───── INFORMATION GIVEN

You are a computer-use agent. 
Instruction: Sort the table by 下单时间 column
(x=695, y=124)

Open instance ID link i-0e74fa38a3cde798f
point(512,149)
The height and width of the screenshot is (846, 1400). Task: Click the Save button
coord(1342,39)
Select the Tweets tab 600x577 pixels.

──────────

For the entries above, transcribe precisely the lines from the one with "Instruction: Sort the table by 下单时间 column" through the end, including both.

**REPLY TO THE EXERCISE**
Instruction: Sort the table by 下单时间 column
(x=695, y=124)

Open instance ID link i-0e74fa38a3cde798f
point(512,149)
The height and width of the screenshot is (846, 1400). Task: Click the Save button
coord(1342,39)
Select the Tweets tab 600x577 pixels.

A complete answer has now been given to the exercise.